▸ **What you need to do**: Copy out each of the following rows word for word, with nothing left out or changed.

:: Provided data ::

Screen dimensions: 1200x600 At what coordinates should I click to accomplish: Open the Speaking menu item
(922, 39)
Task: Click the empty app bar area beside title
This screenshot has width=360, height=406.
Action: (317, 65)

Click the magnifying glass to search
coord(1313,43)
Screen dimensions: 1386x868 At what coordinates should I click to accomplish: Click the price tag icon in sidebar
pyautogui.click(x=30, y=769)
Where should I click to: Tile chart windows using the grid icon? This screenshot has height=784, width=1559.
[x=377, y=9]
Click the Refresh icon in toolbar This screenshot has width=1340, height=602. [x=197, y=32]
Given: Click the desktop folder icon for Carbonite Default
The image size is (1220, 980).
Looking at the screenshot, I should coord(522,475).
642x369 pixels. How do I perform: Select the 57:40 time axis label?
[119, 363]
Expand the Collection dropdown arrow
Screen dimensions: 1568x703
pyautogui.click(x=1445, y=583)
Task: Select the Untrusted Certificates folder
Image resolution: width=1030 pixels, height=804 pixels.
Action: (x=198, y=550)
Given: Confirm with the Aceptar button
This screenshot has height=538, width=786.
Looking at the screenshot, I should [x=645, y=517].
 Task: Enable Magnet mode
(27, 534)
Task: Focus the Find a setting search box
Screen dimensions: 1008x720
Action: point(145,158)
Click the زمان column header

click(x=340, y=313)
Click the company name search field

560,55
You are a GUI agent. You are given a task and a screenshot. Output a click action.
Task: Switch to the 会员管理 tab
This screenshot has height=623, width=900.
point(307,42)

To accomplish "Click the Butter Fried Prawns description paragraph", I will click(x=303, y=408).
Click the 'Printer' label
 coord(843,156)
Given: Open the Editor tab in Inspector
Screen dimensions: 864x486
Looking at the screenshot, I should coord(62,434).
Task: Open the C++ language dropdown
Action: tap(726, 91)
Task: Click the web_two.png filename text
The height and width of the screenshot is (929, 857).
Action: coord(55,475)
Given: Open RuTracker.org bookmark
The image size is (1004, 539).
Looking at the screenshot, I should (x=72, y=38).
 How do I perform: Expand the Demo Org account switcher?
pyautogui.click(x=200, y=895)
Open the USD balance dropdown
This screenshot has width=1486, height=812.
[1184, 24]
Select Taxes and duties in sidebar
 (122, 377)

:::

▸ **Solution**:
Screen dimensions: 1200x600 At what coordinates should I click to accomplish: Open the Speaking menu item
(922, 39)
Task: Click the empty app bar area beside title
This screenshot has width=360, height=406.
Action: (317, 65)

Click the magnifying glass to search
coord(1313,43)
Screen dimensions: 1386x868 At what coordinates should I click to accomplish: Click the price tag icon in sidebar
pyautogui.click(x=30, y=769)
Where should I click to: Tile chart windows using the grid icon? This screenshot has height=784, width=1559.
[x=377, y=9]
Click the Refresh icon in toolbar This screenshot has width=1340, height=602. [x=197, y=32]
Given: Click the desktop folder icon for Carbonite Default
The image size is (1220, 980).
Looking at the screenshot, I should coord(522,475).
642x369 pixels. How do I perform: Select the 57:40 time axis label?
[119, 363]
Expand the Collection dropdown arrow
Screen dimensions: 1568x703
pyautogui.click(x=1445, y=583)
Task: Select the Untrusted Certificates folder
Image resolution: width=1030 pixels, height=804 pixels.
Action: (x=198, y=550)
Given: Confirm with the Aceptar button
This screenshot has height=538, width=786.
Looking at the screenshot, I should [x=645, y=517].
 Task: Enable Magnet mode
(27, 534)
Task: Focus the Find a setting search box
Screen dimensions: 1008x720
Action: point(145,158)
Click the زمان column header

click(x=340, y=313)
Click the company name search field

560,55
You are a GUI agent. You are given a task and a screenshot. Output a click action.
Task: Switch to the 会员管理 tab
This screenshot has height=623, width=900.
point(307,42)

To accomplish "Click the Butter Fried Prawns description paragraph", I will click(x=303, y=408).
Click the 'Printer' label
 coord(843,156)
Given: Open the Editor tab in Inspector
Screen dimensions: 864x486
Looking at the screenshot, I should coord(62,434).
Task: Open the C++ language dropdown
Action: tap(726, 91)
Task: Click the web_two.png filename text
The height and width of the screenshot is (929, 857).
Action: coord(55,475)
Given: Open RuTracker.org bookmark
The image size is (1004, 539).
Looking at the screenshot, I should (x=72, y=38).
 How do I perform: Expand the Demo Org account switcher?
pyautogui.click(x=200, y=895)
Open the USD balance dropdown
This screenshot has width=1486, height=812.
[1184, 24]
Select Taxes and duties in sidebar
 (122, 377)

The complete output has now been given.